═════ Document segment ═════

And he also suffers alot with anxiety. He has been out of school for 9 months. He used to get so upset he would vomit in school.

The CAHMS psychiatrist has said that he was overloaded and overwhelmed on a daily basis, but was trying to contain himself and copy others behaviour in an attempt to please. But he just could not take it anymore, and he has been very ill.

 

Anyway, what CP suggested is that we made a scap book of pictures of my son doing certain things and the facial expression emotion linked to them ie. things that made him happy, things that he did not like etc. Because my son cannot even say how certain things might make him feel.

 

If your son is being seen by Clinical Psychologya and CAHMS, they can go into his school and work with him and the school. There is supposed to be a "multi team" approach to these types of difficulties - but I know that often it does not happen. Health professionals do not communication with Education professionals and visa versa. That often means the child falls through the gaps in the provision being made. He is at risk of being excluded.

 

If it is also related to anxiety. And when anxious he may lose his ability to process language, his environment etc - then the school needs advice on how to reduce his anxiety. There are lots of things that can be done.

 

I have heard of a book by Tony Attwood about teaching emotions, that might be worth having a look at.

 

If he is going from zero - explosion immediately that shows that he is functioning at the very threshold of what he can tolerate and he is probably chronically anxious. It is about the fight or flight mechanism. He needs more than a rubber band on his wrist.

 

When he is calm, can he give you any ideas about what is going on in his head?

 

If it were me I would ask CAHMS/CP involved to go into school and give them advice on reducing anxiety and for him to be given an emotional literacy programme to teach him about his own emotions and the emotions of others to be delivered by a specialist teacher or speech therapist [not a TA], and ask that they also give advice to home so that you can continue the same strategies there.

 

Also think about whether he could drop a subject, move between classrooms before or after everyone else, have somewhere to go during breaktimes if that stresses him out, have a TA prime him about lessons and what is going to be covered, and also meet him afterwards to make sure he understood any homework he had to complete.

═════

- Tasks to perform
#1 Can you reproduce the post about a son's anxiety word for word, from "Anyway, what CP" up to and including "of being excluded."?
#2 How would you render this sentence from the post about a son's anxiety in French: "It is about the fight or flight mechanism."
Rely only on the post about a son's anxiety, not on outside knowledge.

═════ Data excerpts ═════

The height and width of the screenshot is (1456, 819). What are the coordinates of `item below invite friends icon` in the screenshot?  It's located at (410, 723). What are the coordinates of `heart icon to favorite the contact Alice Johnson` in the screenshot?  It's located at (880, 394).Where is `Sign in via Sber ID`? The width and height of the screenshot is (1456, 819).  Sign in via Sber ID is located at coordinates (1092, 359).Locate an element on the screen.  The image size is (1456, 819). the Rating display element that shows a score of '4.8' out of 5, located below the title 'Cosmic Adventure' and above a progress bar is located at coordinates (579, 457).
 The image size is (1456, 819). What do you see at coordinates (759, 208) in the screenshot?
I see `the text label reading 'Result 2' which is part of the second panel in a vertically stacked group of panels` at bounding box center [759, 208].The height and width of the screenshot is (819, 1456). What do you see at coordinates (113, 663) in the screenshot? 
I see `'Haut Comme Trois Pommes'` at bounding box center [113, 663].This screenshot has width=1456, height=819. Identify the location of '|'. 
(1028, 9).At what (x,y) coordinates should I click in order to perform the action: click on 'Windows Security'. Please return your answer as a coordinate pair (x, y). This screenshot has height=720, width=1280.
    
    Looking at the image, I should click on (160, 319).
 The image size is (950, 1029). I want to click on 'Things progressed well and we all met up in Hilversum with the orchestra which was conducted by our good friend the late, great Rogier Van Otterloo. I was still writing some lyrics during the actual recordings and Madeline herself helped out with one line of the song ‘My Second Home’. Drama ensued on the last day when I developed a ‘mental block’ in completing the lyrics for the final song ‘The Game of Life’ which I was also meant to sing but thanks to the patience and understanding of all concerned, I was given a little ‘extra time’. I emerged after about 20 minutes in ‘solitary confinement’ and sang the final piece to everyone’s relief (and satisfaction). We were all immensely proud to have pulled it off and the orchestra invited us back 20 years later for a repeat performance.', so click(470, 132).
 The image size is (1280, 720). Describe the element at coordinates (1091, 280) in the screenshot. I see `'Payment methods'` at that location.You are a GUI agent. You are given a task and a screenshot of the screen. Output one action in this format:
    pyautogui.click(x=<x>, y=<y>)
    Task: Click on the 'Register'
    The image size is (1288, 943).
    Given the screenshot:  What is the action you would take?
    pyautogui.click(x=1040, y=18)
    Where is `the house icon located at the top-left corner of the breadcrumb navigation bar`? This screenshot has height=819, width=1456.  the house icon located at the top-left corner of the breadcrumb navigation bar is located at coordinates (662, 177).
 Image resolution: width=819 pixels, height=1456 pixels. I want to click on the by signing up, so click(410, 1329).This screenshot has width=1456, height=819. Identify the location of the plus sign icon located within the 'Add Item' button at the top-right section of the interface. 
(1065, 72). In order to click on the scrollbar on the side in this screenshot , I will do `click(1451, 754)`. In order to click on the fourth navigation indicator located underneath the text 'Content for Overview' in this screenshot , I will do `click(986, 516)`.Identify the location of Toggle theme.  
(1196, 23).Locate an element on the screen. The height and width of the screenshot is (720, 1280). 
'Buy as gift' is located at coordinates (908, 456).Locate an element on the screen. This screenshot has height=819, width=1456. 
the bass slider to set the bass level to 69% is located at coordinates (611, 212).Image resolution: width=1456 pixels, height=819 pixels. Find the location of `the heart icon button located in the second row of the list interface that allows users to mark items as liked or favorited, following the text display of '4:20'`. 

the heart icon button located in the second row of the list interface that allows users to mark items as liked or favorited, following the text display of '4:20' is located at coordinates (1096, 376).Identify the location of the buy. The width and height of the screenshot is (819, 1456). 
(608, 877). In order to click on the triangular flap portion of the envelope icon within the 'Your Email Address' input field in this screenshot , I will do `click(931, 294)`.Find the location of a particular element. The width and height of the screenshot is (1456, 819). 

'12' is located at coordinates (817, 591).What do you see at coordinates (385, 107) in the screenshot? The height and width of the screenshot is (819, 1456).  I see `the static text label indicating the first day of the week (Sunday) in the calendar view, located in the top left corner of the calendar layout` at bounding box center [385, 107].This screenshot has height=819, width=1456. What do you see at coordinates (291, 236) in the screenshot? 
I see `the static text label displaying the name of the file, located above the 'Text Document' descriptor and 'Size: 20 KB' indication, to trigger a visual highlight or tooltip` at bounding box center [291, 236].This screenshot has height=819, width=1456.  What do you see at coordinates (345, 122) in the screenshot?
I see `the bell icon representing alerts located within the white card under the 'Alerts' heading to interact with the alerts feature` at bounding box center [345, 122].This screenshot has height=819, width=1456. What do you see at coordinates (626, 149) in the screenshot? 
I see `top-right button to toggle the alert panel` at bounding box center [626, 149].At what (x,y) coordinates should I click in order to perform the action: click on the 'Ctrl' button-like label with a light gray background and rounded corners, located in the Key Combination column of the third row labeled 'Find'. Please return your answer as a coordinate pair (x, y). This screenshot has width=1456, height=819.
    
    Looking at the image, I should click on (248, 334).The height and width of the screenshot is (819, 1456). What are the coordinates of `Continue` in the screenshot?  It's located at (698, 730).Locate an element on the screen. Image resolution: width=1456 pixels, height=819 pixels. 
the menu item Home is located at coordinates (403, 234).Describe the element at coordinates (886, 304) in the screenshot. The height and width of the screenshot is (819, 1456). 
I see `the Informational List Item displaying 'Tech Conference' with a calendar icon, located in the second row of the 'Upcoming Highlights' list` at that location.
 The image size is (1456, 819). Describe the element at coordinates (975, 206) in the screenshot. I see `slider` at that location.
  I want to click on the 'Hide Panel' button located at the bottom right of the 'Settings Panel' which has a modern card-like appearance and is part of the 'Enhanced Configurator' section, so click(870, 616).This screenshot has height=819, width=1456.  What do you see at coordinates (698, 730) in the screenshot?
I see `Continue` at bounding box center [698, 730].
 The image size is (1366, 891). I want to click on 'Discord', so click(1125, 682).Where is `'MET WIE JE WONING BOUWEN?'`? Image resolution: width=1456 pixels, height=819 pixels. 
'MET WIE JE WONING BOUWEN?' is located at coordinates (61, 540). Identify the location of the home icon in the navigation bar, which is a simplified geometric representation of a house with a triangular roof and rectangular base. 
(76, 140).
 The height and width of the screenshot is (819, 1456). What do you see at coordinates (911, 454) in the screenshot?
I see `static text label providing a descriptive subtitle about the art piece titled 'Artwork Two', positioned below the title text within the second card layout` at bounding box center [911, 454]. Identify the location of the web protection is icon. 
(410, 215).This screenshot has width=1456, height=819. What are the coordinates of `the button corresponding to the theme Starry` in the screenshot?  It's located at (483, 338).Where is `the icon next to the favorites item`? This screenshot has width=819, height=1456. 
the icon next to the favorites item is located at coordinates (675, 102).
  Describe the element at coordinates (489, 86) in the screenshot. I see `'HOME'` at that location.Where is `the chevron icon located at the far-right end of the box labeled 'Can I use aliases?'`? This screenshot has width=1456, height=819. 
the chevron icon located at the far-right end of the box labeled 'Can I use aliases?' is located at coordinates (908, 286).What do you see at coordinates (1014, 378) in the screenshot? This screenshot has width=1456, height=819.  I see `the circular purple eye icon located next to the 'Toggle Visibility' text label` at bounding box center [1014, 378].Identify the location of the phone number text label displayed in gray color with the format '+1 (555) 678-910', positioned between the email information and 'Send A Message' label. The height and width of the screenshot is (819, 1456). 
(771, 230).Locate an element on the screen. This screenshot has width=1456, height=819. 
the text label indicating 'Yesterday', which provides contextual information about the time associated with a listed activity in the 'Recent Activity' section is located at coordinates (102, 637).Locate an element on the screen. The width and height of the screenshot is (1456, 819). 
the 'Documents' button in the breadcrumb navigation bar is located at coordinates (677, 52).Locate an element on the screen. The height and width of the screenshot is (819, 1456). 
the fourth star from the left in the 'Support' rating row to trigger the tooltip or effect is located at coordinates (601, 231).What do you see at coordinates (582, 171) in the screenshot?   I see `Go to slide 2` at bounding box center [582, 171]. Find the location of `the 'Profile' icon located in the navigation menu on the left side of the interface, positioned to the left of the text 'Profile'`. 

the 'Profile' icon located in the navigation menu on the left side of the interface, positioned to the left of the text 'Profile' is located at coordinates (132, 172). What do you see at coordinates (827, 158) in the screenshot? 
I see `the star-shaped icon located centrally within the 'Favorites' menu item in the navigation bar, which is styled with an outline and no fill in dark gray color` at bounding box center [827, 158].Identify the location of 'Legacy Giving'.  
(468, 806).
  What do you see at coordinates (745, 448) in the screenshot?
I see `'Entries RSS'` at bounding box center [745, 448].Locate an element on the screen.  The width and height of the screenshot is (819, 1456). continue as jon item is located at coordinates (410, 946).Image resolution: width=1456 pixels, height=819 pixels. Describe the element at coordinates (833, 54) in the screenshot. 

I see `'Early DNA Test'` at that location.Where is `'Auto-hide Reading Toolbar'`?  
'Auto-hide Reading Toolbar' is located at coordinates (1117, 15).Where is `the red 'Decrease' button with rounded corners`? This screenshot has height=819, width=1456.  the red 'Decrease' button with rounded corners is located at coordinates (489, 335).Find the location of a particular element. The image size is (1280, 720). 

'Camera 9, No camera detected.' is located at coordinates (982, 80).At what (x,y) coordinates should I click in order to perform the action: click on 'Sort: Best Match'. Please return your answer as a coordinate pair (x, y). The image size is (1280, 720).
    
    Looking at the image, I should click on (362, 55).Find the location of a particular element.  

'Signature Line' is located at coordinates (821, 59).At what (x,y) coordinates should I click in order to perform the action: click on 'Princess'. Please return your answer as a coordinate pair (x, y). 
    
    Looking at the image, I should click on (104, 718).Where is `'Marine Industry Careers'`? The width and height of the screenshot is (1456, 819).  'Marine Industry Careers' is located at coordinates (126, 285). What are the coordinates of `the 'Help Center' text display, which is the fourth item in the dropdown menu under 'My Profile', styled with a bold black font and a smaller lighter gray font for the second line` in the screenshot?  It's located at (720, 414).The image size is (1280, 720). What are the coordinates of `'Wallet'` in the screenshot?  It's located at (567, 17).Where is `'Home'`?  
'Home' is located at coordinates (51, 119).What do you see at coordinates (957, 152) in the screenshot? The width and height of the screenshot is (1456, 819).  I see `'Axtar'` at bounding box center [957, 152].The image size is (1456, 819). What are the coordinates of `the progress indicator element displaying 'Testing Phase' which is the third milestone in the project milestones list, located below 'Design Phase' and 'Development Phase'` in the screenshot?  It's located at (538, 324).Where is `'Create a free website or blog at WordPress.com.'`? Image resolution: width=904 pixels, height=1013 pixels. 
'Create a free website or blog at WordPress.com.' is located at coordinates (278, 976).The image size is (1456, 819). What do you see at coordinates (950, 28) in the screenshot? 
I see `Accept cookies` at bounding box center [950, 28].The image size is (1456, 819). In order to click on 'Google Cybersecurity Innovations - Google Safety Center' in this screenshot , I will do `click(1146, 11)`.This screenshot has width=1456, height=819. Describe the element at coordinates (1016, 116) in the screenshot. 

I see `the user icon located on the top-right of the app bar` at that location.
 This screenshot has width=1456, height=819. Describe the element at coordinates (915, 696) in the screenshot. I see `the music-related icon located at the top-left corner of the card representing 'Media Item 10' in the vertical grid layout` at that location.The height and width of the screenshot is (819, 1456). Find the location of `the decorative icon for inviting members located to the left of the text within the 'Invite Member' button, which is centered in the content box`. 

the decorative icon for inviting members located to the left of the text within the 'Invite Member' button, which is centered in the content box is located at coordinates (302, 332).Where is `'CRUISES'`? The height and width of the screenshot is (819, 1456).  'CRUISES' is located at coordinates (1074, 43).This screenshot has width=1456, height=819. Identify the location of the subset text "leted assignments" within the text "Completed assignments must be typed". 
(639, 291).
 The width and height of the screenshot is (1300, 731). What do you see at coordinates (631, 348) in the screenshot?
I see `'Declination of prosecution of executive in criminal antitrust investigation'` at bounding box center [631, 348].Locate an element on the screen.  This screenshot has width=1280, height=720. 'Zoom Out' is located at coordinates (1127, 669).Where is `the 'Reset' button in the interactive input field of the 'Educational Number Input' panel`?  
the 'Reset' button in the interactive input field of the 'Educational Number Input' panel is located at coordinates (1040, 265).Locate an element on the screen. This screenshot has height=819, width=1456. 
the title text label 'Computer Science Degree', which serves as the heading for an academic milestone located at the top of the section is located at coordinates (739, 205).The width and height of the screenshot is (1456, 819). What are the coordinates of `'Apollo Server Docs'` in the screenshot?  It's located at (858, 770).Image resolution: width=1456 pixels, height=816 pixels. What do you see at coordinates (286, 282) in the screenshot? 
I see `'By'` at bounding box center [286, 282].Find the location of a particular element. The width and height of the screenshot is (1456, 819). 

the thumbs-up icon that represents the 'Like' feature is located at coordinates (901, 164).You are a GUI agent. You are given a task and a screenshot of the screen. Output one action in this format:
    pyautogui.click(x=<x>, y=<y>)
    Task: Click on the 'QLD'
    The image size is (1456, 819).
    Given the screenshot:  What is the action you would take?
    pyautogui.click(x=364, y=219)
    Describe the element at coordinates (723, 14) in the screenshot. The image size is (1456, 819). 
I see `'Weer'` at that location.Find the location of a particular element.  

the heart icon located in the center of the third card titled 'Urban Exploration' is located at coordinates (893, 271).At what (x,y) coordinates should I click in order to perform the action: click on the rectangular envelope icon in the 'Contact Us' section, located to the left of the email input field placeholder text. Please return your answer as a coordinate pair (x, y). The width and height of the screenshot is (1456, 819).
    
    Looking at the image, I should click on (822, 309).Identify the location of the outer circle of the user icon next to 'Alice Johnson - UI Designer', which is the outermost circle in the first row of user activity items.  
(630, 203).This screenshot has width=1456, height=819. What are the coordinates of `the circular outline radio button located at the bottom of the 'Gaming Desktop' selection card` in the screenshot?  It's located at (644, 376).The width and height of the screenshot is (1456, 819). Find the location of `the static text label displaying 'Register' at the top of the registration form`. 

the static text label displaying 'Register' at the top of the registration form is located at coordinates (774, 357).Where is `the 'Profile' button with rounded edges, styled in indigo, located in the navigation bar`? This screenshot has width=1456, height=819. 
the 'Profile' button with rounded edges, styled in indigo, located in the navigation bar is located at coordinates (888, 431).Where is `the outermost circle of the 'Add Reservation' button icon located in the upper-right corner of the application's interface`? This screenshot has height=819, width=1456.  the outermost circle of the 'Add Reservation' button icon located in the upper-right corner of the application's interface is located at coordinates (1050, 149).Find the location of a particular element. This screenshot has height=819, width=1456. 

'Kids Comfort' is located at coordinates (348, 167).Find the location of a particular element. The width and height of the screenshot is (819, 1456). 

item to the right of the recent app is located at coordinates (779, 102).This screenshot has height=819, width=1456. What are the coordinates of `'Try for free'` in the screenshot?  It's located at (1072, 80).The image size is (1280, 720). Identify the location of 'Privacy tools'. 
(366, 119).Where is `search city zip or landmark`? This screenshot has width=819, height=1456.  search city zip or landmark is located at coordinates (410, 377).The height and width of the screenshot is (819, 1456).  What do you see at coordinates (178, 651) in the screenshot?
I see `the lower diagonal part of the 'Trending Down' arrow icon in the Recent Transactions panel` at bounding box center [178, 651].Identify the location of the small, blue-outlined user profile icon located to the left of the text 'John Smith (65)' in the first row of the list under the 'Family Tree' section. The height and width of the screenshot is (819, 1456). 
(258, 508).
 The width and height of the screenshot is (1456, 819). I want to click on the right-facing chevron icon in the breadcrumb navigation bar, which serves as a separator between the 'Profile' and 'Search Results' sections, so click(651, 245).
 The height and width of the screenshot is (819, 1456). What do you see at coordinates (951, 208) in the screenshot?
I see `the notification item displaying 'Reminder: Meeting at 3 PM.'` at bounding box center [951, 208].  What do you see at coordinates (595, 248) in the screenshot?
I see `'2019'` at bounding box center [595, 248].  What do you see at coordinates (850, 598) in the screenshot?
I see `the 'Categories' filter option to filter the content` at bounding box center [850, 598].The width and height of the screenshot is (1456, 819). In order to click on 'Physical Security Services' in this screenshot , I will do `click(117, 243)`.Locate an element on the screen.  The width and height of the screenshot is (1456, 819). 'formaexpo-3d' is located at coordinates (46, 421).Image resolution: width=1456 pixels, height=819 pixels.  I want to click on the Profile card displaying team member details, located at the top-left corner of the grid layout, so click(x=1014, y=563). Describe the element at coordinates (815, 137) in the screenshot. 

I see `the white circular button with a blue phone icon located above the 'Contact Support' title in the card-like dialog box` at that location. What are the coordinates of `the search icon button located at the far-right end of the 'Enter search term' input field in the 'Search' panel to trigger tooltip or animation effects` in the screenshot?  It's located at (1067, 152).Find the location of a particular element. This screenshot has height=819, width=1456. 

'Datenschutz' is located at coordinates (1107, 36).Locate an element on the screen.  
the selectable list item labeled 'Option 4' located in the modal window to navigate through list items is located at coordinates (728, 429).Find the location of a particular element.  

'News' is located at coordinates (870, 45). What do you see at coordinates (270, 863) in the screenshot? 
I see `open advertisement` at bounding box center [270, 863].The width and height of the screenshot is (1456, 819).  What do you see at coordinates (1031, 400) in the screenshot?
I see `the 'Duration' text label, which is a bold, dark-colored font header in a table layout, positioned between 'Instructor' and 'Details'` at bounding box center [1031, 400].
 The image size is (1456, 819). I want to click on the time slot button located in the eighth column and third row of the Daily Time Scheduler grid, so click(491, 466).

═════

- Answers to the tasks
#1
Anyway, what CP suggested is that we made a scap book of pictures of my son doing certain things and the facial expression emotion linked to them ie. things that made him happy, things that he did not like etc. Because my son cannot even say how certain things might make him feel.

 

If your son is being seen by Clinical Psychologya and CAHMS, they can go into his school and work with him and the school. There is supposed to be a "multi team" approach to these types of difficulties - but I know that often it does not happen. Health professionals do not communication with Education professionals and visa versa. That often means the child falls through the gaps in the provision being made. He is at risk of being excluded.

#2 Il s'agit du mécanisme de lutte ou de fuite.